## Work to complete
Every line of the data below should be printed exactly.

Segment Start: Given records

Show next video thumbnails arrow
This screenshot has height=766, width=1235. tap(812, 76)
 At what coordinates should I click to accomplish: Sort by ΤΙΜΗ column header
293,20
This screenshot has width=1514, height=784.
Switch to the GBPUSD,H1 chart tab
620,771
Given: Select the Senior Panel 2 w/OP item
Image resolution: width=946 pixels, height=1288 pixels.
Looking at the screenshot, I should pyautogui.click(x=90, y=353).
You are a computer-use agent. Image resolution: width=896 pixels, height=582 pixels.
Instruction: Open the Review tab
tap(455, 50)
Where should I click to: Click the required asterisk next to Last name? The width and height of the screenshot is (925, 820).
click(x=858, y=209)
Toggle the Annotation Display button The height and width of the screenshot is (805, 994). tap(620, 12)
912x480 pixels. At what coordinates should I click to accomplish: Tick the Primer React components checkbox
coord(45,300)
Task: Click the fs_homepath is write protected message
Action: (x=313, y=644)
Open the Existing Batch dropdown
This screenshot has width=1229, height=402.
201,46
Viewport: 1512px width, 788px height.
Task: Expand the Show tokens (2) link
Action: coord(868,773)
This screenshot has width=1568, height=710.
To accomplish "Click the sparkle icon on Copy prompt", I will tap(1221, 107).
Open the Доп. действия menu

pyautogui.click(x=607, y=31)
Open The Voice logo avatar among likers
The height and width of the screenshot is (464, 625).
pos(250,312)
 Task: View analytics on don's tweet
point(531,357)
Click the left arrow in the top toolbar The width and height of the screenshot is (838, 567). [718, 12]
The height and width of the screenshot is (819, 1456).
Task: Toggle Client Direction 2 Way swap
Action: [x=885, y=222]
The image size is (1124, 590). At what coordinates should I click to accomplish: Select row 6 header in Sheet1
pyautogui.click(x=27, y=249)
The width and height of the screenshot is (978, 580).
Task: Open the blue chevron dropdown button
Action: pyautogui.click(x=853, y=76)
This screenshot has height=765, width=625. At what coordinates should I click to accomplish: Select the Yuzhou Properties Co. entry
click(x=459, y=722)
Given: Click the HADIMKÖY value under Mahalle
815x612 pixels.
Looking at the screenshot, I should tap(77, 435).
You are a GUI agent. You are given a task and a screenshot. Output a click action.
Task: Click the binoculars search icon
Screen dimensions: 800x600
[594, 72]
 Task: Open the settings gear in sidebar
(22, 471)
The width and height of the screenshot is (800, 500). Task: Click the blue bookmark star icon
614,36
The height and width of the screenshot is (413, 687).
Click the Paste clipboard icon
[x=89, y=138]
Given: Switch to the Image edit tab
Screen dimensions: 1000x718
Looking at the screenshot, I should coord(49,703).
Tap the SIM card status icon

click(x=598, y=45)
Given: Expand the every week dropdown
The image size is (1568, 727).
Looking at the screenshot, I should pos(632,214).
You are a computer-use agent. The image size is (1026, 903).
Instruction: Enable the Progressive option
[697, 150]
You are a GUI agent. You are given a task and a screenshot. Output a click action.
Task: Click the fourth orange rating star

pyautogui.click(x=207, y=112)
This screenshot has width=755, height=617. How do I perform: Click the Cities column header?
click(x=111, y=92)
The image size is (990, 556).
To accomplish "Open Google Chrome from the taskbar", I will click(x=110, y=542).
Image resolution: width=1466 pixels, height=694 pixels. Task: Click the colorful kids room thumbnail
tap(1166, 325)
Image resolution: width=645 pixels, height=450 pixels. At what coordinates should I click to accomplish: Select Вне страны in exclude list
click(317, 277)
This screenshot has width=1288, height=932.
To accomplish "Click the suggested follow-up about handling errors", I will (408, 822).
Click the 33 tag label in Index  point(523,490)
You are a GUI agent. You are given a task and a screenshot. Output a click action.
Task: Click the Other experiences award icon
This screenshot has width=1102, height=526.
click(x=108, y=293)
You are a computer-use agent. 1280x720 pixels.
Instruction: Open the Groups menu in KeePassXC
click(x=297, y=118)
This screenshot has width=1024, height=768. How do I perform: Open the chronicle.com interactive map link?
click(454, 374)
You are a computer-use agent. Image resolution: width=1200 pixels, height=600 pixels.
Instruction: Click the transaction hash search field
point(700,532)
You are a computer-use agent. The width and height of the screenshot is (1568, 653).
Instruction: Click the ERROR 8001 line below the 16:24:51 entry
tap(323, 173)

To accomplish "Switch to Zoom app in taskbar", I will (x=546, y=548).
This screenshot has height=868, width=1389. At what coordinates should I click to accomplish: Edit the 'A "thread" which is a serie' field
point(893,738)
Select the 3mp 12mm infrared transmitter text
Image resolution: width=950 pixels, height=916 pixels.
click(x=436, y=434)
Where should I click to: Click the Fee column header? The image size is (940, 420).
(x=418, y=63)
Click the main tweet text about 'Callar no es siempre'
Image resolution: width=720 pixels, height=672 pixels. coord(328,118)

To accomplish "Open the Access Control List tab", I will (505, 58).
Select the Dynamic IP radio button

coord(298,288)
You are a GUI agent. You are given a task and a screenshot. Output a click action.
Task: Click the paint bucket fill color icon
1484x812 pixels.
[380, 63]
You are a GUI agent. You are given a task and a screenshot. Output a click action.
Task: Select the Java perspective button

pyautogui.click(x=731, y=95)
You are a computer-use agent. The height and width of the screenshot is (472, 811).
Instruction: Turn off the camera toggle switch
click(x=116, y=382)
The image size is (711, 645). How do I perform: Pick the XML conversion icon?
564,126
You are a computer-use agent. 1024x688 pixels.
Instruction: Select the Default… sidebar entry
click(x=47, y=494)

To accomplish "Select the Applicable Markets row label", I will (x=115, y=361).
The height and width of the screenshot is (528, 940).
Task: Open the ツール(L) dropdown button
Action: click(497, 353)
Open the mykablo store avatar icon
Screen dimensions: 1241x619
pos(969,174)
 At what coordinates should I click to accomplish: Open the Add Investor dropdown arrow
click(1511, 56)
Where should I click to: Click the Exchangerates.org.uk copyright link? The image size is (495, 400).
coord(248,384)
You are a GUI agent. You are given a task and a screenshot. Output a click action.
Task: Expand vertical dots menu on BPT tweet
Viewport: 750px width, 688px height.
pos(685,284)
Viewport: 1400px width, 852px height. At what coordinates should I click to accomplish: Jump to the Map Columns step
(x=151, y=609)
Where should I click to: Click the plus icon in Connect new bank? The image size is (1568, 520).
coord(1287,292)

Segment End: Given records

## Task response
Show next video thumbnails arrow
This screenshot has height=766, width=1235. tap(812, 76)
 At what coordinates should I click to accomplish: Sort by ΤΙΜΗ column header
293,20
This screenshot has width=1514, height=784.
Switch to the GBPUSD,H1 chart tab
620,771
Given: Select the Senior Panel 2 w/OP item
Image resolution: width=946 pixels, height=1288 pixels.
Looking at the screenshot, I should pyautogui.click(x=90, y=353).
You are a computer-use agent. Image resolution: width=896 pixels, height=582 pixels.
Instruction: Open the Review tab
tap(455, 50)
Where should I click to: Click the required asterisk next to Last name? The width and height of the screenshot is (925, 820).
click(x=858, y=209)
Toggle the Annotation Display button The height and width of the screenshot is (805, 994). tap(620, 12)
912x480 pixels. At what coordinates should I click to accomplish: Tick the Primer React components checkbox
coord(45,300)
Task: Click the fs_homepath is write protected message
Action: (x=313, y=644)
Open the Existing Batch dropdown
This screenshot has width=1229, height=402.
201,46
Viewport: 1512px width, 788px height.
Task: Expand the Show tokens (2) link
Action: coord(868,773)
This screenshot has width=1568, height=710.
To accomplish "Click the sparkle icon on Copy prompt", I will tap(1221, 107).
Open the Доп. действия menu

pyautogui.click(x=607, y=31)
Open The Voice logo avatar among likers
The height and width of the screenshot is (464, 625).
pos(250,312)
 Task: View analytics on don's tweet
point(531,357)
Click the left arrow in the top toolbar The width and height of the screenshot is (838, 567). [718, 12]
The height and width of the screenshot is (819, 1456).
Task: Toggle Client Direction 2 Way swap
Action: [x=885, y=222]
The image size is (1124, 590). At what coordinates should I click to accomplish: Select row 6 header in Sheet1
pyautogui.click(x=27, y=249)
The width and height of the screenshot is (978, 580).
Task: Open the blue chevron dropdown button
Action: pyautogui.click(x=853, y=76)
This screenshot has height=765, width=625. At what coordinates should I click to accomplish: Select the Yuzhou Properties Co. entry
click(x=459, y=722)
Given: Click the HADIMKÖY value under Mahalle
815x612 pixels.
Looking at the screenshot, I should tap(77, 435).
You are a GUI agent. You are given a task and a screenshot. Output a click action.
Task: Click the binoculars search icon
Screen dimensions: 800x600
[594, 72]
 Task: Open the settings gear in sidebar
(22, 471)
The width and height of the screenshot is (800, 500). Task: Click the blue bookmark star icon
614,36
The height and width of the screenshot is (413, 687).
Click the Paste clipboard icon
[x=89, y=138]
Given: Switch to the Image edit tab
Screen dimensions: 1000x718
Looking at the screenshot, I should coord(49,703).
Tap the SIM card status icon

click(x=598, y=45)
Given: Expand the every week dropdown
The image size is (1568, 727).
Looking at the screenshot, I should pos(632,214).
You are a computer-use agent. The image size is (1026, 903).
Instruction: Enable the Progressive option
[697, 150]
You are a GUI agent. You are given a task and a screenshot. Output a click action.
Task: Click the fourth orange rating star

pyautogui.click(x=207, y=112)
This screenshot has width=755, height=617. How do I perform: Click the Cities column header?
click(x=111, y=92)
The image size is (990, 556).
To accomplish "Open Google Chrome from the taskbar", I will click(x=110, y=542).
Image resolution: width=1466 pixels, height=694 pixels. Task: Click the colorful kids room thumbnail
tap(1166, 325)
Image resolution: width=645 pixels, height=450 pixels. At what coordinates should I click to accomplish: Select Вне страны in exclude list
click(317, 277)
This screenshot has width=1288, height=932.
To accomplish "Click the suggested follow-up about handling errors", I will (408, 822).
Click the 33 tag label in Index  point(523,490)
You are a GUI agent. You are given a task and a screenshot. Output a click action.
Task: Click the Other experiences award icon
This screenshot has width=1102, height=526.
click(x=108, y=293)
You are a computer-use agent. 1280x720 pixels.
Instruction: Open the Groups menu in KeePassXC
click(x=297, y=118)
This screenshot has width=1024, height=768. How do I perform: Open the chronicle.com interactive map link?
click(454, 374)
You are a computer-use agent. Image resolution: width=1200 pixels, height=600 pixels.
Instruction: Click the transaction hash search field
point(700,532)
You are a computer-use agent. The width and height of the screenshot is (1568, 653).
Instruction: Click the ERROR 8001 line below the 16:24:51 entry
tap(323, 173)

To accomplish "Switch to Zoom app in taskbar", I will (x=546, y=548).
This screenshot has height=868, width=1389. At what coordinates should I click to accomplish: Edit the 'A "thread" which is a serie' field
point(893,738)
Select the 3mp 12mm infrared transmitter text
Image resolution: width=950 pixels, height=916 pixels.
click(x=436, y=434)
Where should I click to: Click the Fee column header? The image size is (940, 420).
(x=418, y=63)
Click the main tweet text about 'Callar no es siempre'
Image resolution: width=720 pixels, height=672 pixels. coord(328,118)

To accomplish "Open the Access Control List tab", I will (505, 58).
Select the Dynamic IP radio button

coord(298,288)
You are a GUI agent. You are given a task and a screenshot. Output a click action.
Task: Click the paint bucket fill color icon
1484x812 pixels.
[380, 63]
You are a GUI agent. You are given a task and a screenshot. Output a click action.
Task: Select the Java perspective button

pyautogui.click(x=731, y=95)
You are a computer-use agent. The height and width of the screenshot is (472, 811).
Instruction: Turn off the camera toggle switch
click(x=116, y=382)
The image size is (711, 645). How do I perform: Pick the XML conversion icon?
564,126
You are a computer-use agent. 1024x688 pixels.
Instruction: Select the Default… sidebar entry
click(x=47, y=494)

To accomplish "Select the Applicable Markets row label", I will (x=115, y=361).
The height and width of the screenshot is (528, 940).
Task: Open the ツール(L) dropdown button
Action: click(497, 353)
Open the mykablo store avatar icon
Screen dimensions: 1241x619
pos(969,174)
 At what coordinates should I click to accomplish: Open the Add Investor dropdown arrow
click(1511, 56)
Where should I click to: Click the Exchangerates.org.uk copyright link? The image size is (495, 400).
coord(248,384)
You are a GUI agent. You are given a task and a screenshot. Output a click action.
Task: Expand vertical dots menu on BPT tweet
Viewport: 750px width, 688px height.
pos(685,284)
Viewport: 1400px width, 852px height. At what coordinates should I click to accomplish: Jump to the Map Columns step
(x=151, y=609)
Where should I click to: Click the plus icon in Connect new bank? The image size is (1568, 520).
coord(1287,292)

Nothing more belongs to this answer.